The result is a curious market distortion. In some cases, cheaper cars from rival manufacturers now offer more driver assistance as standard than a product from Silicon Valley’s most celebrated technology brand.

From January 2026, new Tesla Model 3 and Tesla Model Y buyers receive only Traffic Aware Cruise Control at no extra cost. The system maintains speed and distance to the vehicle ahead, but steering remains entirely the driver’s responsibility.

The previously standard Autosteer function now sits behind the Full Self Driving Supervised subscription, priced at 99 US dollars per month. In parallel, Tesla quietly retired the Autopilot name in official communications in California, adopting the more literal but less glamorous term Traffic Aware Cruise Control under regulatory pressure.

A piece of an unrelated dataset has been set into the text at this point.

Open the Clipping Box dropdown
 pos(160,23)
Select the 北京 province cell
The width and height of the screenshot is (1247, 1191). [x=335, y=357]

Recurring revenue over one off payments

In February, Tesla also discontinued the option to purchase Full Self Driving outright for 8000 US dollars. The company moved entirely to a subscription model.

The logic is transparent. Financial markets reward predictable recurring revenue more generously than sporadic one off upgrades. A monthly payment stream looks healthier on a balance sheet than a single upfront cheque.

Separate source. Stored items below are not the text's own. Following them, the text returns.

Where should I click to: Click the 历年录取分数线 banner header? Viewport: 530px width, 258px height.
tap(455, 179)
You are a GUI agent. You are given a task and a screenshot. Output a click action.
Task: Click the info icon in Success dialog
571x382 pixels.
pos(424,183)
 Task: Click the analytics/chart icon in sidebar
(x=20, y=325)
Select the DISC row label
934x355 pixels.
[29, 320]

At the same time, software update 2026.2.3 activated a so called Trip Weights function on Hardware 3 equipped vehicles. In practice, this allows Tesla to use data from cars that are not subscribed to Full Self Driving for artificial intelligence training in the background. Owners contribute to the system’s development even if they receive no additional capability in return.

Critics describe the move as coercive. By removing free lane keeping, Tesla creates a functional gap. Drivers accustomed to relying on Autosteer during long motorway journeys may feel nudged towards the monthly subscription. Musk’s publicly stated ambition of reaching 10 million active subscribers becomes easier to imagine when basic convenience is repositioned as a premium service.

What it means for buyers

For Tesla owners, the shift prompts uncomfortable questions. Although the changes currently apply to North America, Tesla’s history suggests that software policy tends to converge globally over time.

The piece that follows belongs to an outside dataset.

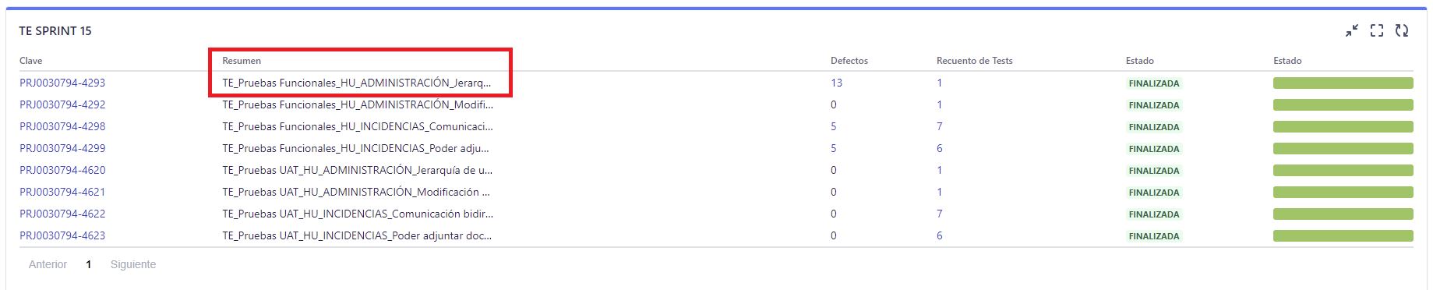Screen dimensions: 1433x290
Task: Sort by Recuento de Tests header
Action: 975,61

In markets where long, monotonous highway drives are common, Autosteer has been one of Tesla’s strongest selling points. If a Toyota Corolla or Honda Civic includes lane keeping as standard, but a significantly more expensive Tesla requires a monthly fee for similar functionality, the value equation begins to wobble.

There is also the technical caveat. Tesla’s camera only Vision system, operating without radar, can struggle in heavy rain, slush or low visibility conditions. Paying monthly for a feature that occasionally disengages when cameras become obscured will not sit comfortably with every buyer.

Tesla built its reputation on the promise that software would continuously improve the car you already owned. That promise still holds. The difference now is that improvement increasingly depends on whether you keep your subscription active.